Ashlynne McGhee| ABC| 16 July 2018
It’s harder to get a loan in Australia right now than it has been in years.
The big banks have been whacked by the financial services royal commission and the media for lax lending standards. And it seems they’re taking note.
Figures from the Australian Prudential Regulation Authority show growth in new loans is slowing from 6.6 per cent about a year ago, to 5.8 per cent earlier this year.
That is because of a few factors, including a crackdown on investor loans, a move away from high-risk loans, and increased paperwork checks for all borrowers.
In practice, it means some would-be buyers are struggling to get finance.
‘It’s like I’ve got a criminal record’
Paula Mills runs the Academy of Entrepreneurs in Sydney.
She has a full-time staff of 15 and hundreds of thousands of dollars in the bank.
She said even though her financial situation is “very healthy”, she can’t get a bank to extend her home loan.
“It’s very frustrating. The first time I applied for a loan I was probably earning a quarter of what I’m earning now and they approved it in a few days,” she said.
“This time, we’ve been going back and forth for two months and I’ve been to six to eight banks.
“The amount of paperwork is just ridiculous. It’s so invasive, it’s like I’ve got a criminal record.”
‘Absolutely there’s a credit crunch’, says real estate institute
Real estate agents around the country are seeing the impact of the credit crackdown at quiet auctions and open homes.
“Absolutely there’s a credit crunch across the country,” Malcolm Gunning, the president of the Real Estate Institute of Australia, said.

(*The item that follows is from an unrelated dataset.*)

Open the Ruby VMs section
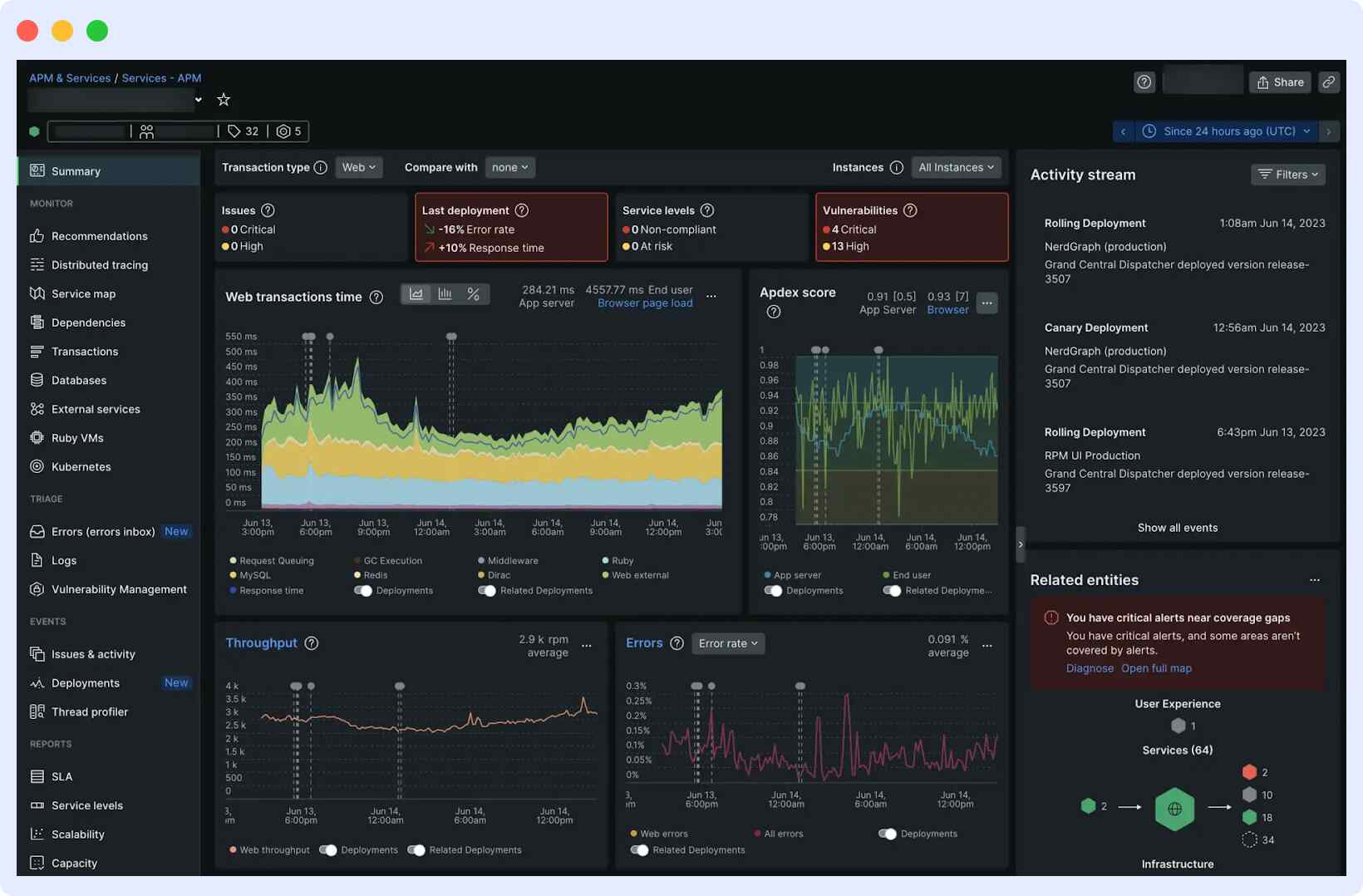This screenshot has height=896, width=1363. coord(77,438)
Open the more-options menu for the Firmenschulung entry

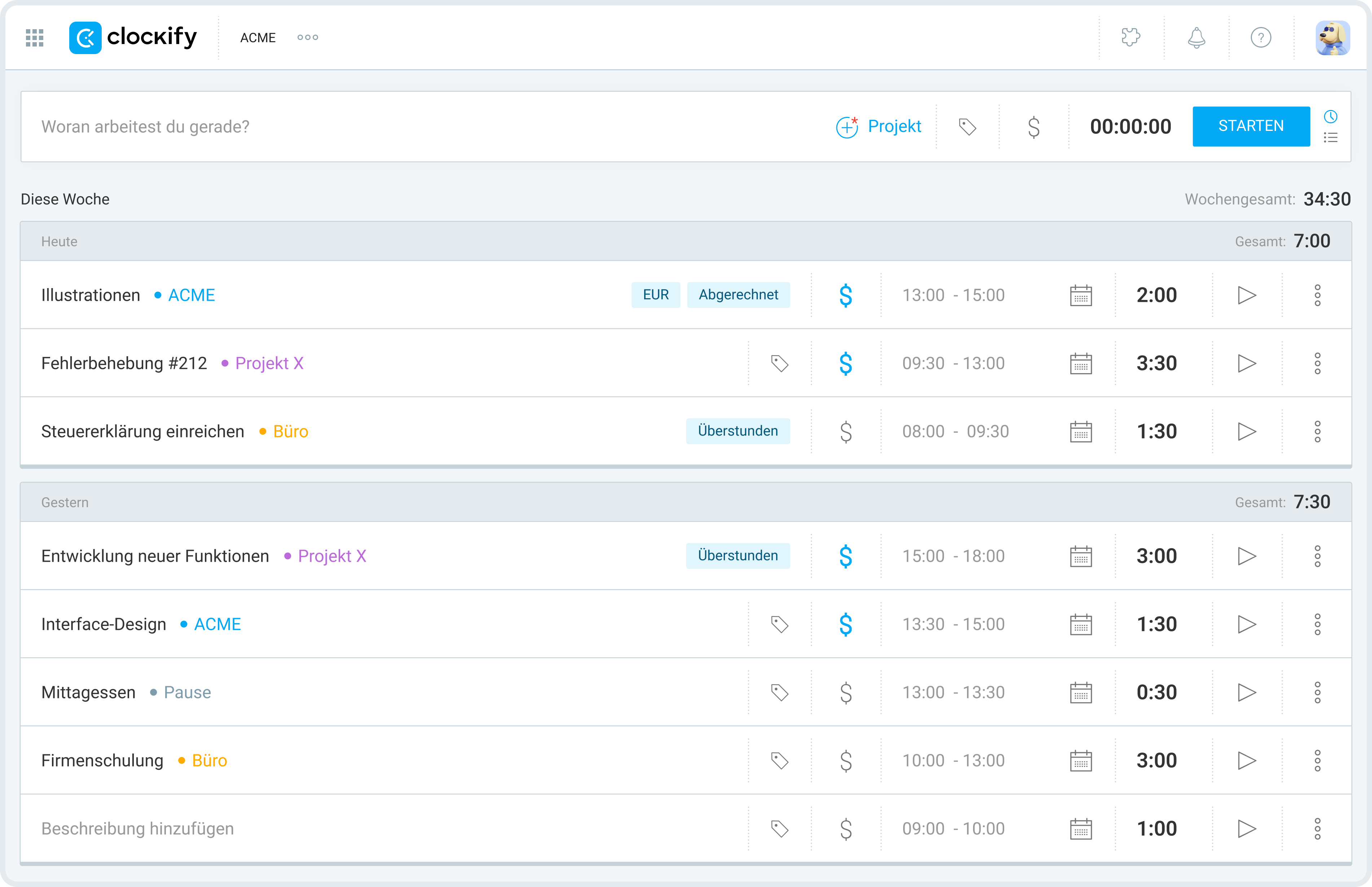pyautogui.click(x=1317, y=760)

“The royal commission has really uncovered a few problems in the lending policies of the banks, so the banks have reacted and taken a more conservative approach.”
As buyers struggle to get finance, it’s driving prices down, he said.

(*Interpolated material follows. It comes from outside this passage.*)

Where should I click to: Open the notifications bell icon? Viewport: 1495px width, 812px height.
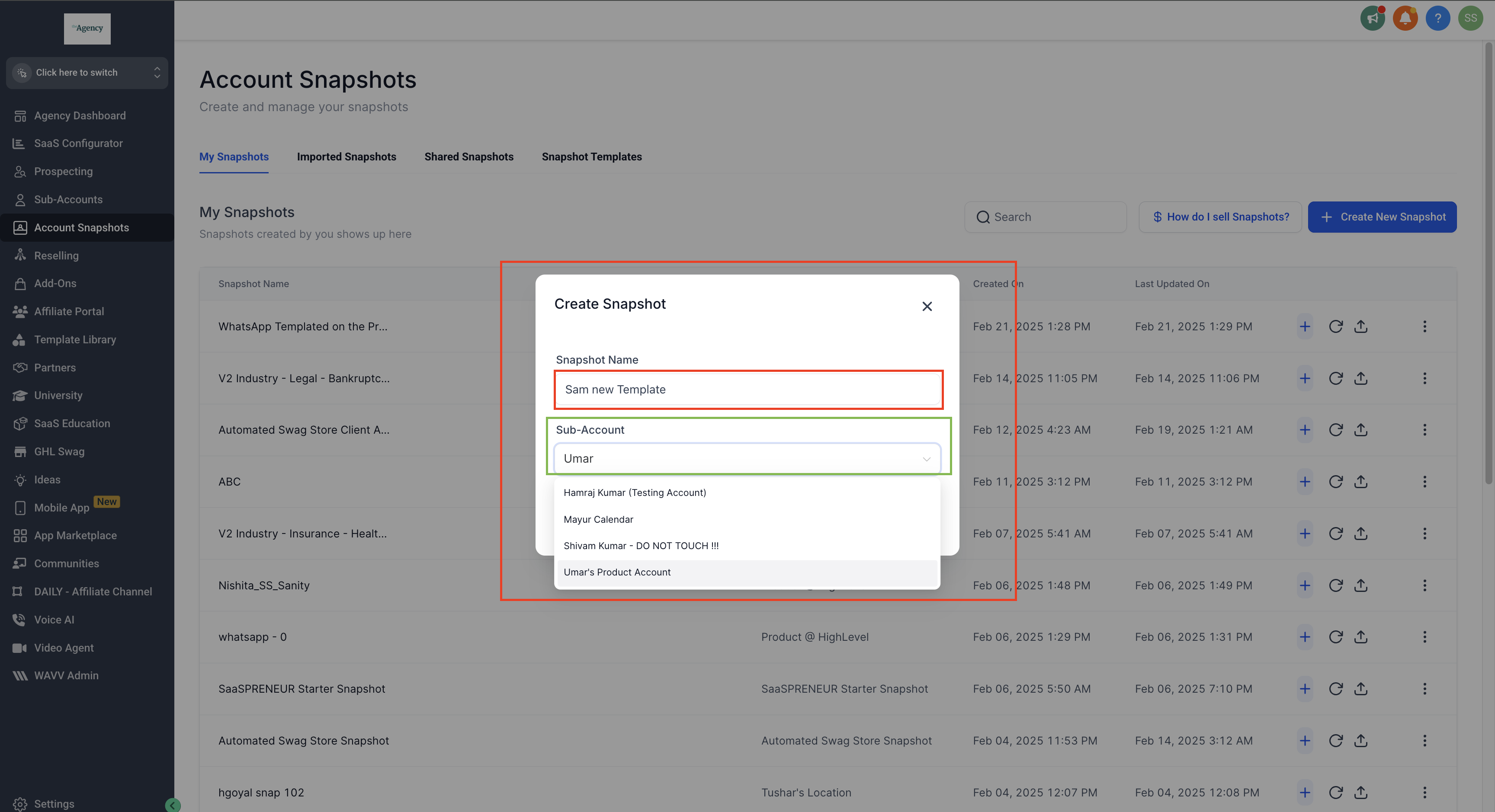(1405, 19)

“We’re going to see a price drop in Sydney and Melbourne, circa 10 per cent at this stage, and it could go a little further south.”

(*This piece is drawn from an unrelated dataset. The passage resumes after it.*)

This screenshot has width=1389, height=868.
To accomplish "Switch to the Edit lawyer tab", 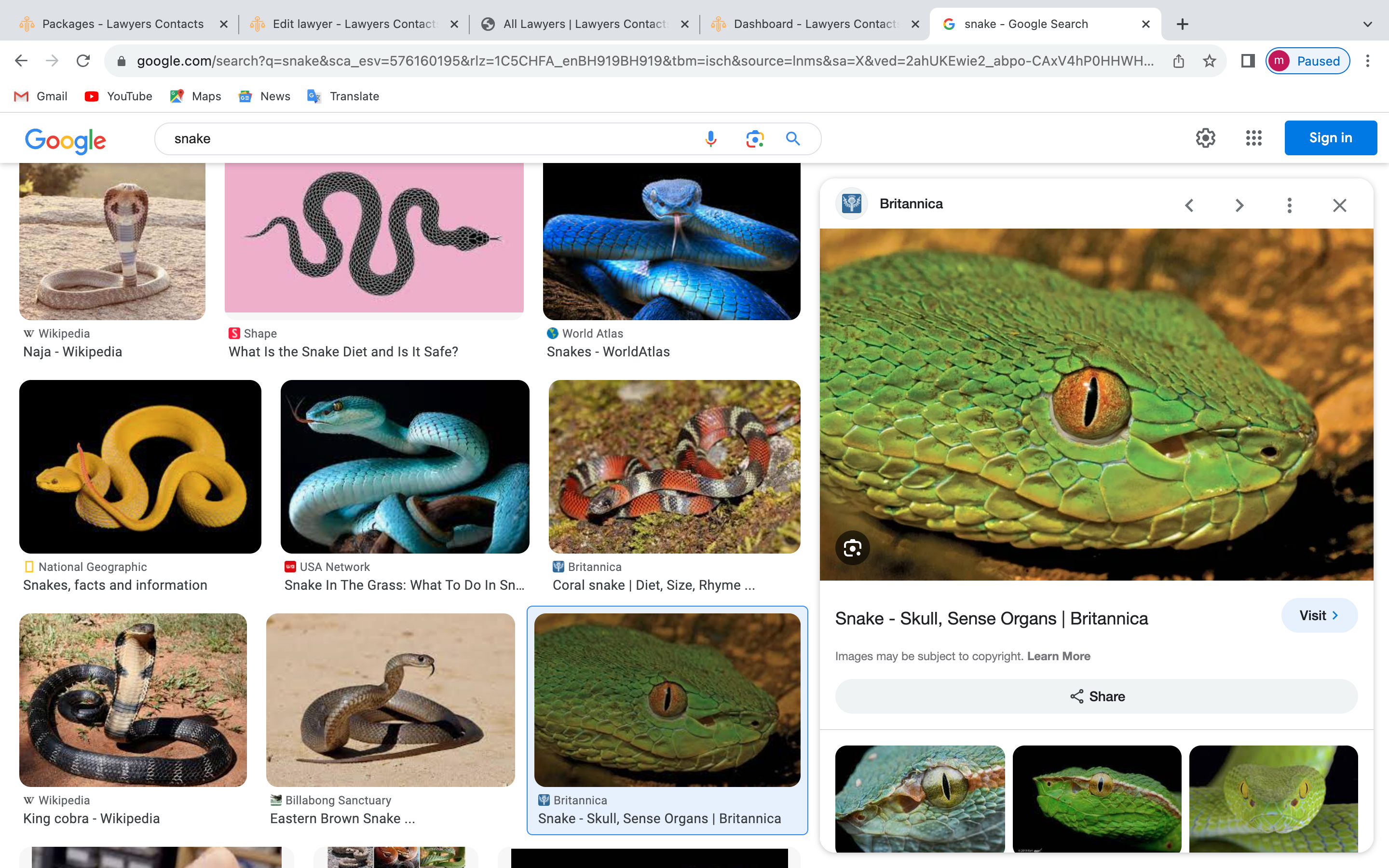I will click(353, 24).
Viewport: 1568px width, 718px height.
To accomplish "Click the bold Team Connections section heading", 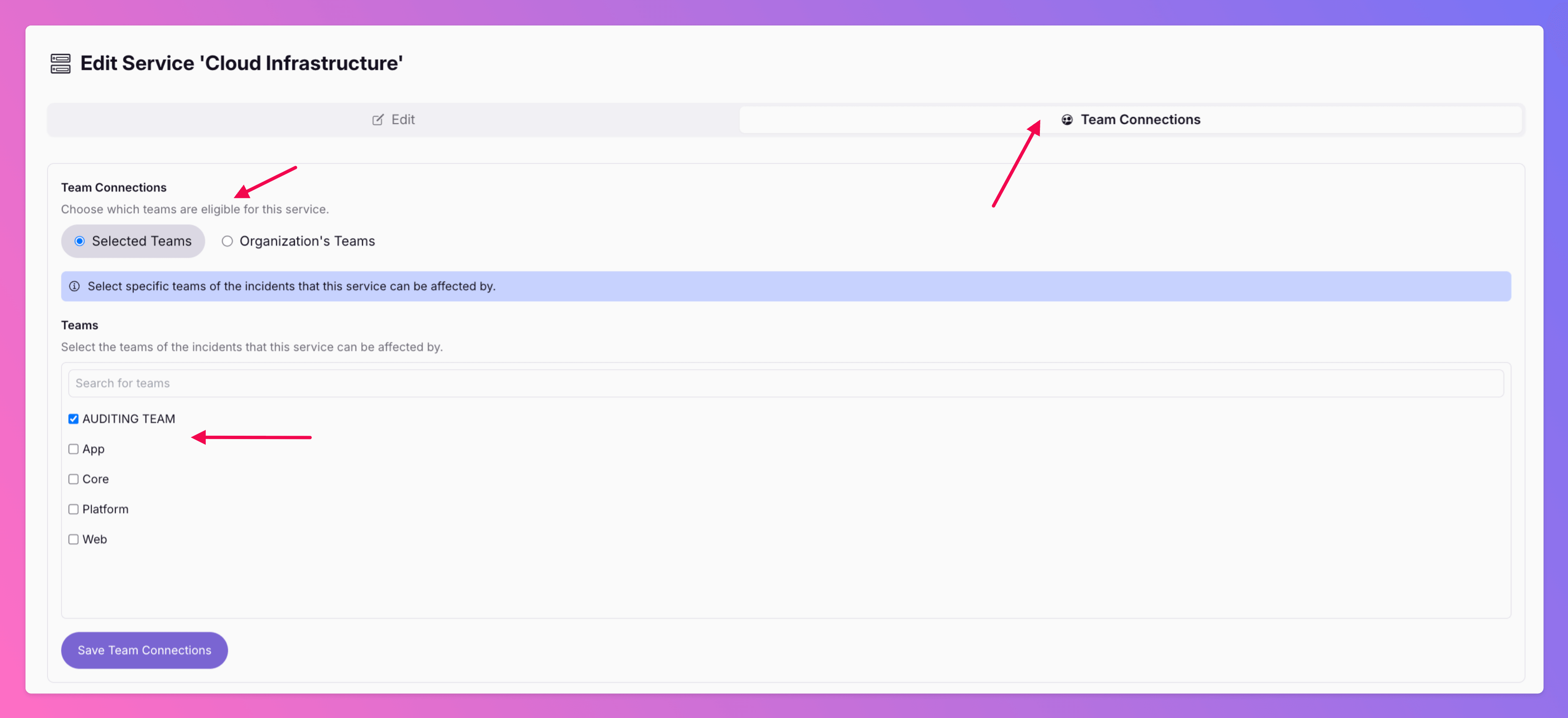I will click(114, 188).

Crash talk ‘alarmist’, says NAB
But the National Australia Bank’s chief economist, Alan Oster, dismissed talk of a sharp fall in house prices.
In advice released last week, he forecast the peak-to-trough fall would be 6.5 per cent in Sydney and 2.5 per cent in Melbourne.
“I think it’s alarmist to say you’re going to have a crash in house prices,” he said.
Mr Oster said the cooling of the market was being driven by regulatory changes that cap investor loans, and also by tighter checks on borrowers.
“I think one of the issues people are worried about is how much the banks have really understood your income and ability to pay back a loan,” he said.
“So banks will now say, ‘Right, we really do want to see a copy of your pay slip, we’re not just going to use an automatic system’.”
He said the type of person who can borrow money was also changing, thanks to a regulatory crackdown.
“The investor market is down, and the owner-occupier is up, so there’s been a switch.”